4.5 Economic characteristics

Definition of economic activity changed the most in last decade in the Statistical Office of the Republic of Slovenia and also all previous classifications were replaced by the internationally comparable ones (NACE Rev.1 and ISCO-88 were introduced). The most of data on economic characteristics were obtained from registers and not collected in the field work. It was very important that we decided not to collect two variables which are difficult to ask, difficult to answer and difficult to code: occupation and industry (branch of economic activity). Beside the time we spare in the phase of processing data also the quality of data is much better and under control.

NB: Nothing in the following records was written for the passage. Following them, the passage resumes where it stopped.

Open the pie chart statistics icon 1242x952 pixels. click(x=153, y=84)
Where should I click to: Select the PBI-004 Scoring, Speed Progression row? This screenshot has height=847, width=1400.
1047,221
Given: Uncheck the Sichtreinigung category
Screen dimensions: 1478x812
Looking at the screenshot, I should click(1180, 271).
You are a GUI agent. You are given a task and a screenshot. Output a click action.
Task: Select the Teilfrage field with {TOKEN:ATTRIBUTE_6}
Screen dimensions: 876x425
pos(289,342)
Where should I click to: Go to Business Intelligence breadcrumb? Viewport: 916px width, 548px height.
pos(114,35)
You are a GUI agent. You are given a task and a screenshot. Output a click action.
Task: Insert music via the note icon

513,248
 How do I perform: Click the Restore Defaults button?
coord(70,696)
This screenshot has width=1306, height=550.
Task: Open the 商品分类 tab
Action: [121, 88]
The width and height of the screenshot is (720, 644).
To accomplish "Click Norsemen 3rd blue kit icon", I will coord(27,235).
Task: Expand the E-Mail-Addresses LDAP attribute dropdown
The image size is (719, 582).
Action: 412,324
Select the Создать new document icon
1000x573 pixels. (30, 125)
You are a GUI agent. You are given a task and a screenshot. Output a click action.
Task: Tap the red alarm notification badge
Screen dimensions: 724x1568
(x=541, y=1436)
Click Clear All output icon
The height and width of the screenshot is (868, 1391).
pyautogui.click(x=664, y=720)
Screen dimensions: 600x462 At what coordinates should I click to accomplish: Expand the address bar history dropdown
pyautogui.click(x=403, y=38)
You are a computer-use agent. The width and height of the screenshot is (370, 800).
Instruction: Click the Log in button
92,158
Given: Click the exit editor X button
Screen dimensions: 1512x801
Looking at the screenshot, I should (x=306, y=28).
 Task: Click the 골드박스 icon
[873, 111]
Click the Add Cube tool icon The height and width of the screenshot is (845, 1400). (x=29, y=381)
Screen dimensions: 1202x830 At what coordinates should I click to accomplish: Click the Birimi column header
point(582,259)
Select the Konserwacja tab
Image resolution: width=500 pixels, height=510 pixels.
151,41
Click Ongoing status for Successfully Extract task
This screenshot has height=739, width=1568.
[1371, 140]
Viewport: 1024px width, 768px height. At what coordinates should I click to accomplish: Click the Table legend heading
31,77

4.6 Educational characteristics

Educational attainment is a topic where international comparison is very difficult to achieve because of countries different school systems and changing of school systems through time. The direct transformation of data on educational attainment to the recommended International Standard Classification of Education (ISCED) is almost impossible. It is possible only in a very schematic way. Data on field of educational attainment were gathered together from different sources (5 sources) with different methodology behind so the comparability and the quality of these data is not the best. Literacy rate in Slovenia is so high (almost 100 %) that this topic for us is irrelevant and not asked in 2002 Census.

4.7 Dwelling characteristics

Our questionnaire on dwellings was very extensive. A wide range of data on living quarter, dwelling facilities and connection household-dwelling exist. Even more detailed classifications as were recommended were used in 2002 Census. Also all basic concepts and definition were applied so the level of harmonization of dwelling data is among the highest at all.

5. Completeness of enumeration

The entire concept of the methodological design of the census and data processing also enabled us to control for the first time – after the control of data accuracy and consistency – the duplication of enumeration of individual records for persons and to control which people for whom the data exists in our registers were for various reasons not enumerated. By doing so we decreased the non-response to the most minimum level. This final phase was even more important because of the discrepancy between registered address and actual residing of individuals. We found out that more than 100,000 persons did not live at the addresses that were pre-printed on the questionnaires (registered address). Therefore, it was possible that:

1. some people were enumerated twice as inhabitants (at the address where they actually live and at the pre-printed address);

2. people who had moved to another place in Slovenia or were not found by interviewer (absent at the time of visit) were not enumerated at all.

For the first case we prepared criteria which double record should be deleted (and of course it was necessary to check these units again), while for the second case we used the statistical methods and the data from the pre-census database. Almost 1% of the population was counted twice and slightly less than 2% of the population was added to the population census file because of non-enumeration.

The item non-response for the most variables was solved by two methods:

1. the uniform approach on the basis of exact criteria by using logical and consistency checks (automatic correction);

2. imputation of missing values on the basis of statistical methods by prepared criteria and rules (hot-deck imputation).

6. Statistical confidentiality

Data confidentiality is respected in the dissemination of 2002 Census data. Special attention has been devoted to the four sensitive variables (ethnicity, religion, mother tongue, language usually spoken) which are excluded from any microdata set. Data on those four variables are published at the level of statistical regions or municipalities as the lowest territorial units.

Statistical confidentiality was applied at all tabulation not regarding the territorial level. The same rule is valid for microdata sets. Statistical confidentiality methods of data protection are provided by SORS. Anonymization consists of removing all possible recognition data from sample (e.g. name, address), aggregation of individual data into groups and replacing of values which appear rarely with new value.